Are people at the Nyarutarama Head Office less busy than they seem to be?
Whereas mobile users in Rwanda have doubled from 6 percent in 2006 to 12 percent by end of last year, access to ICT services in the rural areas like Ruhengeri are still at disparity.
Banking services as well, according to the Governor of the Central Bank attract some 12.4 percent of Rwandans.
The government is working round the clock to increase numbers to reasonable figures in order to achieve Vision 2020.
ICT tools and services as we all know can seriously improve access to financial services. Banking doesn’t have to be a physical service.
With just the use of a simple ATM card, Internet or phone banking we are instantly ‘click and mortar’. The question is: How can we achieve all this in situations like these?
How can a commercial bank with the above prospects in mind depend only one leased Rwandatel line? How can a financial institution as large as Bank of Kigali in Musanze not deploy a back-up to avert such a crisis?

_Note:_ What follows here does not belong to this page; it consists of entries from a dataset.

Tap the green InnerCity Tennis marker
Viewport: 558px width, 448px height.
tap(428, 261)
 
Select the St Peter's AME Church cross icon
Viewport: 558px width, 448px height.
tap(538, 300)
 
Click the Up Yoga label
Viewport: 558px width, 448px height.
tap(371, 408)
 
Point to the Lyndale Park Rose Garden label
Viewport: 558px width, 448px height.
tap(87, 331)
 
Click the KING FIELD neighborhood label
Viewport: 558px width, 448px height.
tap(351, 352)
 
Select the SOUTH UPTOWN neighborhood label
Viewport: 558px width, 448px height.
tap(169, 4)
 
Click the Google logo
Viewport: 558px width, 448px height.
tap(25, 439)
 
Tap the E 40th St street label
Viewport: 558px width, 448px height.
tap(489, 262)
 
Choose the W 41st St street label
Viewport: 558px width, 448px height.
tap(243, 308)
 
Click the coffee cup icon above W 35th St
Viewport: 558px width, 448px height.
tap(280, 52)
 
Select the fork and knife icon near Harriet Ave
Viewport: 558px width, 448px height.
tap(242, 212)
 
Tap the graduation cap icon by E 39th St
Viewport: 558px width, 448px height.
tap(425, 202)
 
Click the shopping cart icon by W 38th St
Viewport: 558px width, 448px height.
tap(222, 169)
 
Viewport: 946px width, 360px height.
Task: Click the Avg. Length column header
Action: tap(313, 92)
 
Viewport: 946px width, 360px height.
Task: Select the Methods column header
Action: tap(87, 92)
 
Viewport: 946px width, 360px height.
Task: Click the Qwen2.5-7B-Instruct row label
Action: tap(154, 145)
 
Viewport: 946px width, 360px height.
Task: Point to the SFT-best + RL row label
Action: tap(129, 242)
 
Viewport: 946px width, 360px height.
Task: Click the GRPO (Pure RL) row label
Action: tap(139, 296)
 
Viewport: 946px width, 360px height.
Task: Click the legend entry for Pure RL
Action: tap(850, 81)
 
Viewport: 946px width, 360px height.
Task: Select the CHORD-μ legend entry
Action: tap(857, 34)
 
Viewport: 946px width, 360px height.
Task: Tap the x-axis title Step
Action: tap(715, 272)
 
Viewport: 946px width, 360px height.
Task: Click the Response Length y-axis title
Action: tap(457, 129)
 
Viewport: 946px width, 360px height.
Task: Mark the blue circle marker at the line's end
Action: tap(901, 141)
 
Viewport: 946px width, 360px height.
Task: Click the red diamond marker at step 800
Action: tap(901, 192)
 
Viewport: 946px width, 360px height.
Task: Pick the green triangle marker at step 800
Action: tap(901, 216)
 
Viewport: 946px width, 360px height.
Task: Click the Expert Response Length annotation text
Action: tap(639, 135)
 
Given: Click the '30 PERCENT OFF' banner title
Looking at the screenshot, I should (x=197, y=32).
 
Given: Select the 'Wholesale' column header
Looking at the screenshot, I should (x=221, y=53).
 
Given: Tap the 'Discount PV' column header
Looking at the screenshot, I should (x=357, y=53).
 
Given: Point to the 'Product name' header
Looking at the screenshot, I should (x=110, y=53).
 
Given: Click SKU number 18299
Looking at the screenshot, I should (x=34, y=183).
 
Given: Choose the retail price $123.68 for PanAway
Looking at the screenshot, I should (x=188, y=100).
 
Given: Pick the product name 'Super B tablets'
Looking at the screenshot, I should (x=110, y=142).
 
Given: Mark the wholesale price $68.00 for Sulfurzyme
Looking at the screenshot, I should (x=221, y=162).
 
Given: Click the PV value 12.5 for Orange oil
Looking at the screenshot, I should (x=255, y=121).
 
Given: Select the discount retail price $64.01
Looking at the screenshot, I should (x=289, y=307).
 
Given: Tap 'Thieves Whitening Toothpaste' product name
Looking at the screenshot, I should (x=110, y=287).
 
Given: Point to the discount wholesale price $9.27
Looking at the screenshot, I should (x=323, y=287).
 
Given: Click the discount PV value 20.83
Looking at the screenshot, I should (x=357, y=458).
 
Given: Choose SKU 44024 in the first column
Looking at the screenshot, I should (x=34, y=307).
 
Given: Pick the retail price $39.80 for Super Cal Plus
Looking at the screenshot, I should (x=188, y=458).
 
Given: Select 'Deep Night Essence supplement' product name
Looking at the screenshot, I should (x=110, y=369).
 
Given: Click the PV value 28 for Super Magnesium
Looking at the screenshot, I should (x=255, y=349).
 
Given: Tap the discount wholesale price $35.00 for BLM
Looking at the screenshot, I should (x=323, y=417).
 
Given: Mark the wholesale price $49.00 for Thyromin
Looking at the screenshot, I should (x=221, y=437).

ICT usage has stopped being a matter of preference, it is now a prerequisite. That is why mobile subscribers hold or purchase two or more connections.
In case Rwandatel is down, users regardless of how strong one’s brand name is immediately switch to another. Users cross over networks just in case the other is down.
From the press reports only Commercial Bank of Rwanda (BCR) stayed on-line. And this was because it used a different service provider for its connections.
The banks ought to style–up! As a prerequisite they ought to lease both Rwandatel and MTN in case one continues to be increasingly disappointing.
And when the newly licensed Tigo connects later this year, they ought to purchase its services as extra back-up too.
Last year I voted RURA as the best institution of the year. And this was because, the regulatory body, against all odds fined MTN for what looked like continued network failures.
I am now just wondering why the same watchdog didn’t bite when Rwandatel was busy disappointing clients and frustrating businesses in Ruhengeri. Isn’t this an act of double standards?
SIMTEL even with its repeated hitches on their ATM connections, of course provided by one of the above telecoms still remains untouched.
Shouldn’t the watchdog perhaps change to a barking dog?